• [Problem requirements]:
Reproduce the data exactly as it stands.

• [Dataset entries]:
____

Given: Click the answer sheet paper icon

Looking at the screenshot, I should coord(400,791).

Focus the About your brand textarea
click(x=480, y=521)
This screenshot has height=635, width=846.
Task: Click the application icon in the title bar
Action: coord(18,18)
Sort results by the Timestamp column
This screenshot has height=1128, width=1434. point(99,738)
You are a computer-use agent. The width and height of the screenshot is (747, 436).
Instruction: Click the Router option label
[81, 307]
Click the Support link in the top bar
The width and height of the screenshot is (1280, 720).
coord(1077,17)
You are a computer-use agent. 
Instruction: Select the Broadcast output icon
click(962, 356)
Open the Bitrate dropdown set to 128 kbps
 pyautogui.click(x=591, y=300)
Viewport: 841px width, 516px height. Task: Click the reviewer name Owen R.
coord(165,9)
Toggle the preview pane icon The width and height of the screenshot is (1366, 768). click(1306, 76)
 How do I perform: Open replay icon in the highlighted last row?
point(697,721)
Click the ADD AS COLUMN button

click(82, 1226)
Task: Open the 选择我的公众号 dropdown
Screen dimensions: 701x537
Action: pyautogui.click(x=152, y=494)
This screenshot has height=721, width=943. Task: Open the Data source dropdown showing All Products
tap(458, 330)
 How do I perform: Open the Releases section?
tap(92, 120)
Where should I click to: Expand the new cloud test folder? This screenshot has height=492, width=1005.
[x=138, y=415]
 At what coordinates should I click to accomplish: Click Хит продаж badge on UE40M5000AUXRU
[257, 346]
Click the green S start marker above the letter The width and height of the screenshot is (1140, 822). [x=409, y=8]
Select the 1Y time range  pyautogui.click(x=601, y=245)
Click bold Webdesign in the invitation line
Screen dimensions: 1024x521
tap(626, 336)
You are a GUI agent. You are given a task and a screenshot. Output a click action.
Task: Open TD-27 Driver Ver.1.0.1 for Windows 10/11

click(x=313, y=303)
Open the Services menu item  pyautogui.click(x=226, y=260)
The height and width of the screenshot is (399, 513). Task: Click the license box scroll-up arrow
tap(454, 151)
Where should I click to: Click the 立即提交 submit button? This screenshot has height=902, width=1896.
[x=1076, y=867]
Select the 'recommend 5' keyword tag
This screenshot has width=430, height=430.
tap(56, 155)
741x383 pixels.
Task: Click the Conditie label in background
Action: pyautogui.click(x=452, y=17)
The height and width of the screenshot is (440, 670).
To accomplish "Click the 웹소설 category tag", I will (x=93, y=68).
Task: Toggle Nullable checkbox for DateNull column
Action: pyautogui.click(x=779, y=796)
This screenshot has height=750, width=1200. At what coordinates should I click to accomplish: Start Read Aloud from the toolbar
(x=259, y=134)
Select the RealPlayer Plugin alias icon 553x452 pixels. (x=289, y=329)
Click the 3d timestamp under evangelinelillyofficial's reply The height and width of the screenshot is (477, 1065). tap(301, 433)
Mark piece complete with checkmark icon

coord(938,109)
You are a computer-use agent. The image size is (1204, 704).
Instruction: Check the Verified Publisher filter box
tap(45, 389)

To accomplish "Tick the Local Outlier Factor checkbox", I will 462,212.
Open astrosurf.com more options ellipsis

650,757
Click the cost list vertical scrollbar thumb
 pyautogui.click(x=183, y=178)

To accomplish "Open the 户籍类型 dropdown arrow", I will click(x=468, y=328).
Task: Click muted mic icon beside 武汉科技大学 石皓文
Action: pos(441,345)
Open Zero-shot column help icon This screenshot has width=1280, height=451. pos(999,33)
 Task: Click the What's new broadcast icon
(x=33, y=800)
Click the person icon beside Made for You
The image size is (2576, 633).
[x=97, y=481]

____

• [Expected output]:
Given: Click the answer sheet paper icon

Looking at the screenshot, I should coord(400,791).

Focus the About your brand textarea
click(x=480, y=521)
This screenshot has height=635, width=846.
Task: Click the application icon in the title bar
Action: coord(18,18)
Sort results by the Timestamp column
This screenshot has height=1128, width=1434. point(99,738)
You are a computer-use agent. The width and height of the screenshot is (747, 436).
Instruction: Click the Router option label
[81, 307]
Click the Support link in the top bar
The width and height of the screenshot is (1280, 720).
coord(1077,17)
You are a computer-use agent. 
Instruction: Select the Broadcast output icon
click(962, 356)
Open the Bitrate dropdown set to 128 kbps
 pyautogui.click(x=591, y=300)
Viewport: 841px width, 516px height. Task: Click the reviewer name Owen R.
coord(165,9)
Toggle the preview pane icon The width and height of the screenshot is (1366, 768). click(1306, 76)
 How do I perform: Open replay icon in the highlighted last row?
point(697,721)
Click the ADD AS COLUMN button

click(82, 1226)
Task: Open the 选择我的公众号 dropdown
Screen dimensions: 701x537
Action: pyautogui.click(x=152, y=494)
This screenshot has height=721, width=943. Task: Open the Data source dropdown showing All Products
tap(458, 330)
 How do I perform: Open the Releases section?
tap(92, 120)
Where should I click to: Expand the new cloud test folder? This screenshot has height=492, width=1005.
[x=138, y=415]
 At what coordinates should I click to accomplish: Click Хит продаж badge on UE40M5000AUXRU
[257, 346]
Click the green S start marker above the letter The width and height of the screenshot is (1140, 822). [x=409, y=8]
Select the 1Y time range  pyautogui.click(x=601, y=245)
Click bold Webdesign in the invitation line
Screen dimensions: 1024x521
tap(626, 336)
You are a GUI agent. You are given a task and a screenshot. Output a click action.
Task: Open TD-27 Driver Ver.1.0.1 for Windows 10/11

click(x=313, y=303)
Open the Services menu item  pyautogui.click(x=226, y=260)
The height and width of the screenshot is (399, 513). Task: Click the license box scroll-up arrow
tap(454, 151)
Where should I click to: Click the 立即提交 submit button? This screenshot has height=902, width=1896.
[x=1076, y=867]
Select the 'recommend 5' keyword tag
This screenshot has width=430, height=430.
tap(56, 155)
741x383 pixels.
Task: Click the Conditie label in background
Action: pyautogui.click(x=452, y=17)
The height and width of the screenshot is (440, 670).
To accomplish "Click the 웹소설 category tag", I will (x=93, y=68).
Task: Toggle Nullable checkbox for DateNull column
Action: pyautogui.click(x=779, y=796)
This screenshot has height=750, width=1200. At what coordinates should I click to accomplish: Start Read Aloud from the toolbar
(x=259, y=134)
Select the RealPlayer Plugin alias icon 553x452 pixels. (x=289, y=329)
Click the 3d timestamp under evangelinelillyofficial's reply The height and width of the screenshot is (477, 1065). tap(301, 433)
Mark piece complete with checkmark icon

coord(938,109)
You are a computer-use agent. The image size is (1204, 704).
Instruction: Check the Verified Publisher filter box
tap(45, 389)

To accomplish "Tick the Local Outlier Factor checkbox", I will 462,212.
Open astrosurf.com more options ellipsis

650,757
Click the cost list vertical scrollbar thumb
 pyautogui.click(x=183, y=178)

To accomplish "Open the 户籍类型 dropdown arrow", I will click(x=468, y=328).
Task: Click muted mic icon beside 武汉科技大学 石皓文
Action: pos(441,345)
Open Zero-shot column help icon This screenshot has width=1280, height=451. pos(999,33)
 Task: Click the What's new broadcast icon
(x=33, y=800)
Click the person icon beside Made for You
The image size is (2576, 633).
[x=97, y=481]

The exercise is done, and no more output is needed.